§ **Aim of the exercise**: For the listing underneath, give the count of lines containing the string "Утилизация" and nothing further.

§ **Material shown**:
%%
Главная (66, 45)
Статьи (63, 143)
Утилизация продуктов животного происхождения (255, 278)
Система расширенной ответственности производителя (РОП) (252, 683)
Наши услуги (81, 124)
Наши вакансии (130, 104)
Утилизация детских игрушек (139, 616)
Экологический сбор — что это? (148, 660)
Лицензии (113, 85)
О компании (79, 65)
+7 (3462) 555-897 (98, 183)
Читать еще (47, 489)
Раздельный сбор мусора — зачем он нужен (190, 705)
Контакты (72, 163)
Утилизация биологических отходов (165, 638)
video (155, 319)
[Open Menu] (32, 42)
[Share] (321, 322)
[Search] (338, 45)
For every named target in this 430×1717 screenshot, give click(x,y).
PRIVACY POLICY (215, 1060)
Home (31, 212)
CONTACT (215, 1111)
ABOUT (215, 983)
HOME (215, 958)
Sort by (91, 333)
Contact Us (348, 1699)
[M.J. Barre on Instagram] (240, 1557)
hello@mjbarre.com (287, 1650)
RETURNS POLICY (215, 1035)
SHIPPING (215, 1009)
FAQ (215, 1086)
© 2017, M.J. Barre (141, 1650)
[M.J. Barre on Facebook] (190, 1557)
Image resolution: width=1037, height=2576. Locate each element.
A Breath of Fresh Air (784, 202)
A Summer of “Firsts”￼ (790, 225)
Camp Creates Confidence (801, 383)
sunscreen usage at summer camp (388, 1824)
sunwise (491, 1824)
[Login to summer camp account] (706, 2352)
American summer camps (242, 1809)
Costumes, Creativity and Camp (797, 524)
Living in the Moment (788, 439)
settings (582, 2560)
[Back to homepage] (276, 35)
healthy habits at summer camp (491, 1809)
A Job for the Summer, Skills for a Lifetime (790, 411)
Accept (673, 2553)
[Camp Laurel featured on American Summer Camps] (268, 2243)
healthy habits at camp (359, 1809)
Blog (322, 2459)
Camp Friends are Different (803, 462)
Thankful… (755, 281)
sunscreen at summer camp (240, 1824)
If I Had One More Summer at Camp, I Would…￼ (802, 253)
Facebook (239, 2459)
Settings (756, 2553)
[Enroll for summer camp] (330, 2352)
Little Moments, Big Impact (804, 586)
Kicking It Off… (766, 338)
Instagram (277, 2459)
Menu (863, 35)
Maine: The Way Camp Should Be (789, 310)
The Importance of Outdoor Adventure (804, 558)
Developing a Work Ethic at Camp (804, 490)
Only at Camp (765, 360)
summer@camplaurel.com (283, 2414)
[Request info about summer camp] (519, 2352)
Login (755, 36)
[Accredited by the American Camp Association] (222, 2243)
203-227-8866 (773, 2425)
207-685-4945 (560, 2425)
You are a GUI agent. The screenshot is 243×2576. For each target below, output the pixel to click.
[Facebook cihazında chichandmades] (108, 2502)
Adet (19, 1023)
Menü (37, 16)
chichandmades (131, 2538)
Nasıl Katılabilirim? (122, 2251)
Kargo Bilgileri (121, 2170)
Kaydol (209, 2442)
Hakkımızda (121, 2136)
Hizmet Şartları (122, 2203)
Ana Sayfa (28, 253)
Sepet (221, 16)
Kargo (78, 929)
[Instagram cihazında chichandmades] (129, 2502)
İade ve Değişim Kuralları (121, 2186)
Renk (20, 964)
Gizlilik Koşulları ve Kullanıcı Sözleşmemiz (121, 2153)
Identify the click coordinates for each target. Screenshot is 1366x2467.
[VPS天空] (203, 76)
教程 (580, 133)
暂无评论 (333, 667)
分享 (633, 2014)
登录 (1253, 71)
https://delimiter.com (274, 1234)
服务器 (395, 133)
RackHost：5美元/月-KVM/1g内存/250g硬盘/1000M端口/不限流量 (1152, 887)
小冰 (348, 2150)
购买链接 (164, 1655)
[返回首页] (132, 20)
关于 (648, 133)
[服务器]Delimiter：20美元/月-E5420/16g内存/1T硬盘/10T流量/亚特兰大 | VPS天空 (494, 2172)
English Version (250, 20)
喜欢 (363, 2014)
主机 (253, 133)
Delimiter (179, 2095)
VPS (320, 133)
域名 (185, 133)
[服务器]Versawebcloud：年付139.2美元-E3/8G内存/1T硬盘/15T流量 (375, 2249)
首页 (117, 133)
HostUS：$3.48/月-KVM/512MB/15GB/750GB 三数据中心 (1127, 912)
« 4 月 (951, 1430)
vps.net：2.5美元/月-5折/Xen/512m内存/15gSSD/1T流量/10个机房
%%
§ **Completed task**: 3